Translate

Jumat, 13 September 2024

Babad Tanah Jawi (168): Raden Martapura berselisih dengan Adipati Mangunoneng

 Alkisah, di negeri Kartasura Adipati Pati Mangunoneng mendapat surat balasan dari Madura. Surat dari Pangeran Cakraningrat menyatakan: “Setelah salamku kepadamu. Engkau mengirim surat kepadaku, sudah aku baca. Perihal engkau mengangkat raja, baiklah aku izinkan sepanjang engkau menurut kepadaku. Semua meriam perunggu yang berada di Sitinggil, kirimkan ke Madura. Baru setelah itu aku izinkan engkau mempunyai raja baru.”

Setelah membaca surat Adipati Pati Mangunoneng kaget. Ki Adipati lalu memanggil Raden Martapura. Ketika Raden Martapura datang Ki Adipati menyuruh Martapura membaca sendiri surat dari Madura.

Setelah membaca surat Martapura berkata, “Ini bukan surat balasan. Tidak perlu kita minta dukungan kepada anjing dari Madura itu untuk mengangkat raja.”

Ki Adipati berkata, “Bagaimana kita akan membalas surat seperti itu?”

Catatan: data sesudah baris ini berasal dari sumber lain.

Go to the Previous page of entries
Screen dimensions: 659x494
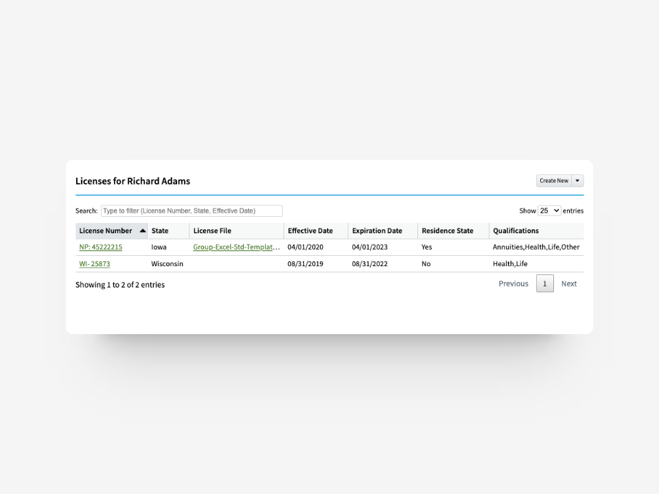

Martapura berkata, “Emang gua pikirin. Bukan aku yang berkirim surat. Mengapa sampeyan sembunyi-sembuyi membuat surat tak patut itu. Ente pikir ente yang berkuasa di tanah Jawa?”

Ki Martapura berkata sambil pergi. Ki Mangunoneng sakit hati. Semalaman Ki Mangunoneng kepikiran terus perkataan Martapura. Berbaring di lantai Mangunoneng menimang-nimang golok pemberian Ki Patih Natakusuma dahulu. Sangat disukai golok itu, sampai melupakan kerisnya.

Sementara itu Raden Martapura malam harinya berniat mencuri di kediaman Mangunoneng. Dengan membawa seorang pembantu bernama Senggama Ki Martapura sudah sampai di kediaman Mangunoneng. Waktu sudah menunjukkan tengah malam, sudah waktunya orang tidur. Martapura memanjat pagar bata bersama pembantunya. Sesampai di dalam yang dicari adalah peraduan Ki Mangunoneng. Martapura menemukan Mangunoneng tidur di lantai, lalu dibacakan mantera penyirepan. Seketika Ki Mangunoneng tidur pulas. Golok milik Mangunoneng diambil bersama sebuah bungkusan yang dipakai sebagai bantal. Isinya diambil lalu bungkusannya dibuang. Kepala Mangunoneng tergeletak di lantai. Martapura lalu keluar dengan kembali memanjat pagar bata.

Ketika bangun Ki Mangunoneng kaget karena kepalanya berada di lantai. Tangannya meraih golok, ternyata tak ditemukan. Mangunoneng merasa bahwa seorang pencuri telah masuk ke rumahnya. Segera diperintahkan penjaga untuk meronda. Pagar bata disuruh meneliti. Tak ada yang retak atau bolong. Ki Mangunoneng merasa ada sesuatu yang tak beres.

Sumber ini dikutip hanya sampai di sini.